Com décadas de atraso em
comparação a outras democracias, nosso ordenamento já está dotado de
instrumento que permite o temperamento dos efeitos temporais nas declarações de
inconstitucionalidade, impende, porém, maior zelo e atenção ao tema em matéria
penal, merecendo destaque a possibilidade de declaração de
inconstitucionalidade sem pronúncia de nulidade quando a norma ou interpretação
a ser excluída da ordem jurídica forem mais benéficas ao réu, ou seja, a
decisão terá efeito erga omnes, porém, ex nunc.
A ADI 4.424
Até o momento da construção do
presente ensaio não foram lavrados os votos que construíram a decisão na ADI
4.424, pelo que não estamos certos se o tema foi enfrentado por ocasião do
julgamento. Contamos apenas com a decisão que assim dispõe:
“ADI 4.424: O Tribunal, por maioria
e nos termos do voto do relator, julgou procedente a ação direta para, dando
interpretação conforme aos artigos 12, inciso I, e 16, ambos da Lei n.

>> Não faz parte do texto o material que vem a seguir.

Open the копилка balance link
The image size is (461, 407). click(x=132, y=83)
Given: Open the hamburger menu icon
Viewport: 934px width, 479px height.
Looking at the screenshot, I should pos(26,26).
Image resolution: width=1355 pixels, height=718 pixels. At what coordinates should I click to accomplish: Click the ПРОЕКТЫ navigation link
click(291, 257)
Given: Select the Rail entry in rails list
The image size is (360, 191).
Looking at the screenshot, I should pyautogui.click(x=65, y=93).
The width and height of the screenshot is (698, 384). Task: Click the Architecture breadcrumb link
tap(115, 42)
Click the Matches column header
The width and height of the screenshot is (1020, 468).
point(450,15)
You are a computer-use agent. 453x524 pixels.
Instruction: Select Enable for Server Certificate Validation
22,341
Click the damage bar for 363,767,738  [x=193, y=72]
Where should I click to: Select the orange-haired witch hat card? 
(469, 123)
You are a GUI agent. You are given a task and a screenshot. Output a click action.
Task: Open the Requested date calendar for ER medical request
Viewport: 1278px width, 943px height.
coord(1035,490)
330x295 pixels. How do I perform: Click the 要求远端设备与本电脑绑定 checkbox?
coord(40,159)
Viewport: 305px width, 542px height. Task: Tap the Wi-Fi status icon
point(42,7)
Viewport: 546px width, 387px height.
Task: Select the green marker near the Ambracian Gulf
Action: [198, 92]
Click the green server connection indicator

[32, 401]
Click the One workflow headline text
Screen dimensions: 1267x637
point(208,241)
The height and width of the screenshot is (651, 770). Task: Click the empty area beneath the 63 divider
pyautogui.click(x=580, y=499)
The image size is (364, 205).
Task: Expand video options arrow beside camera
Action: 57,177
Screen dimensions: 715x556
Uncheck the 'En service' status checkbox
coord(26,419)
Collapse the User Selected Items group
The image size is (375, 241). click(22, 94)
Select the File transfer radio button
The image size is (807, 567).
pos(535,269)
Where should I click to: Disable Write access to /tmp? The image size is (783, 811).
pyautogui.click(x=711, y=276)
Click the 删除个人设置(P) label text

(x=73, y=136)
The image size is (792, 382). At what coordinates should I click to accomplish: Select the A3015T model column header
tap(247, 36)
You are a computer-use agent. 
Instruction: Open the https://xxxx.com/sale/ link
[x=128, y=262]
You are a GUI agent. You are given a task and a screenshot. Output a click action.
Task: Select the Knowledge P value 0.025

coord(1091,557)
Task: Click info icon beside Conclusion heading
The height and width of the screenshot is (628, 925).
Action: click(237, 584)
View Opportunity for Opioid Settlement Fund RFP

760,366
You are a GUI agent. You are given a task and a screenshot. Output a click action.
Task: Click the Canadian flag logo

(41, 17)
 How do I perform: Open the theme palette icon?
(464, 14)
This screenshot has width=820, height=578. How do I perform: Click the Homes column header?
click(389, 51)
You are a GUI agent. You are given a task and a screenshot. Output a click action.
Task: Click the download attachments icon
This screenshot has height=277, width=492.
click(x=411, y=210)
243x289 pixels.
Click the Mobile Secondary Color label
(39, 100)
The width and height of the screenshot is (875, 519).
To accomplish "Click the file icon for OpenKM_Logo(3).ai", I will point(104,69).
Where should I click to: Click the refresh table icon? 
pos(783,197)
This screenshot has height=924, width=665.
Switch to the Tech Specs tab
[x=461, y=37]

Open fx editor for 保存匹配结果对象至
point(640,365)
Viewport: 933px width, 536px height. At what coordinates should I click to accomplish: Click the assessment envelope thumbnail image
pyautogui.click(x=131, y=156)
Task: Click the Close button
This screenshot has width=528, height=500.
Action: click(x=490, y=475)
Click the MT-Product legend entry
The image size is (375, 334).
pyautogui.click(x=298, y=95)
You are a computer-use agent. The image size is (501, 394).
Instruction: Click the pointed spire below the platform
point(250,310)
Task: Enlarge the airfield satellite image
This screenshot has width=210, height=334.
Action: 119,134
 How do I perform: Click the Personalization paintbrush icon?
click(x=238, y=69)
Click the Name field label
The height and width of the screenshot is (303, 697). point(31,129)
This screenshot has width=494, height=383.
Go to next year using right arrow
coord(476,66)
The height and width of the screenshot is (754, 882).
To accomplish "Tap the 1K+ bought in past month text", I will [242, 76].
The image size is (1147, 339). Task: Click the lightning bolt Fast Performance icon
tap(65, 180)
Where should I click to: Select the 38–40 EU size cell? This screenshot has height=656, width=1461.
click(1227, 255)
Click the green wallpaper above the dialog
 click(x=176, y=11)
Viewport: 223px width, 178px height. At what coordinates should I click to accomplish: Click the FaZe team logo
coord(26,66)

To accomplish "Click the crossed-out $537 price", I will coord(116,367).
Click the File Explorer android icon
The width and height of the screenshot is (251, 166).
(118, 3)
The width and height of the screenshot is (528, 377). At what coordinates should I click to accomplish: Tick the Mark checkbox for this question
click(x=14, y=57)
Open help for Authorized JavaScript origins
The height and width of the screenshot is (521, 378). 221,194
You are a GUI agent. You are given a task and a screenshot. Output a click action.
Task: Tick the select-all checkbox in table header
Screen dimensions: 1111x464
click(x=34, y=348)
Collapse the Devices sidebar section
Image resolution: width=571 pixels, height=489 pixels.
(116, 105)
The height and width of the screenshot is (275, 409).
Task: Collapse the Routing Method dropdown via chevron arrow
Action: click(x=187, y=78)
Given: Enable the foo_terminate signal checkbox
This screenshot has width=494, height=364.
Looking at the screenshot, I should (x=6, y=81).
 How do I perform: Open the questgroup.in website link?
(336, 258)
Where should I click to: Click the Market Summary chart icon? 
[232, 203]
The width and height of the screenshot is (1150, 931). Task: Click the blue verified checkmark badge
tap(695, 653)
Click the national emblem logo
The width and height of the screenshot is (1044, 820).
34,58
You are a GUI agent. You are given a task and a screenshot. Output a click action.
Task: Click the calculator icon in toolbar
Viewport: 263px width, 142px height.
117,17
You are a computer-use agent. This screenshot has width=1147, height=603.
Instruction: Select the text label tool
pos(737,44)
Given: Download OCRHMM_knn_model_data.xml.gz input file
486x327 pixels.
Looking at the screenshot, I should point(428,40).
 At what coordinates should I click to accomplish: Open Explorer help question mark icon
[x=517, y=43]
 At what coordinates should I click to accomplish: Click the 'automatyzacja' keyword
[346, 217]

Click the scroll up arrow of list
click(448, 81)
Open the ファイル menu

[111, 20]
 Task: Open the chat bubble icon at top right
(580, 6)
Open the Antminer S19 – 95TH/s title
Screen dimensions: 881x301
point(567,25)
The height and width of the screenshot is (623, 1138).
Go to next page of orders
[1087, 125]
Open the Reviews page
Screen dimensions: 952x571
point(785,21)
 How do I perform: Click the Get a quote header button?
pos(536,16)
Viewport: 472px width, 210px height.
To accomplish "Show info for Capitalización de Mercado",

11.340/2006, assentar a natureza incondicionada da ação penal em caso de crime
de lesão, pouco importando a extensão desta, praticado contra a mulher no
ambiente doméstico, contra o voto do Senhor Ministro Cezar Peluso”.
A decisão fixa como pública e
incondicionada a natureza da ação penal nos crimes de lesão corporal leve no
âmbito da violência doméstica. Sem discutir o desacerto da decisão, que para
nós representa um retrocesso por diminuir a autonomia da mulher perante o
Estado – e provocará uma onda de processos que redundarão em absolvições diante
do testemunho das vítimas reconciliadas que não foram ouvidas sobre a
persecução penal(13) – o fato é que não há como conferir outro efeito à decisão
do STF, senão o prospectivo (ex nunc).
A decisão do STF não poderá
atingir fatos ocorridos antes de seu trânsito em julgado. A norma tem presunção
de constitucionalidade e as pessoas se pautam em consonância com esta e, ainda,
tendo a seu lado jurisprudência consolidada no STJ,(14) no sentido de que a
lesão corporal exige representação. Assim, não podem ser surpreendidas com o
resultado de uma decisão em controle abstrato, cuja natureza é legislativa
negativa, com resultado prejudicial ao indivíduo na medida em que fortalece o
direito de punir.
A declaração de
inconstitucionalidade, na hipótese, não pode importar nulidade da interpretação
fixada anteriormente, devendo se aplicar, neste caso, a chamada
inconstitucionalidade sem pronúncia de nulidade, ou seja, a decisão tem efeito
prospectivo (ex nunc).
Na doutrina,(15) a regra da
nulidade somente pode ser afastada quando se demonstrar que a tradicional
técnica de nulidade, com efeitos retroativos (ex tunc), envolverá
sacrifício da segurança jurídica ou outro valor constitucionalmente
materializável. É o que ocorre no caso, pois admitir a retroatividade da
decisão do STF seria rasgar o inc. XL do art. 5.º da CF/1988.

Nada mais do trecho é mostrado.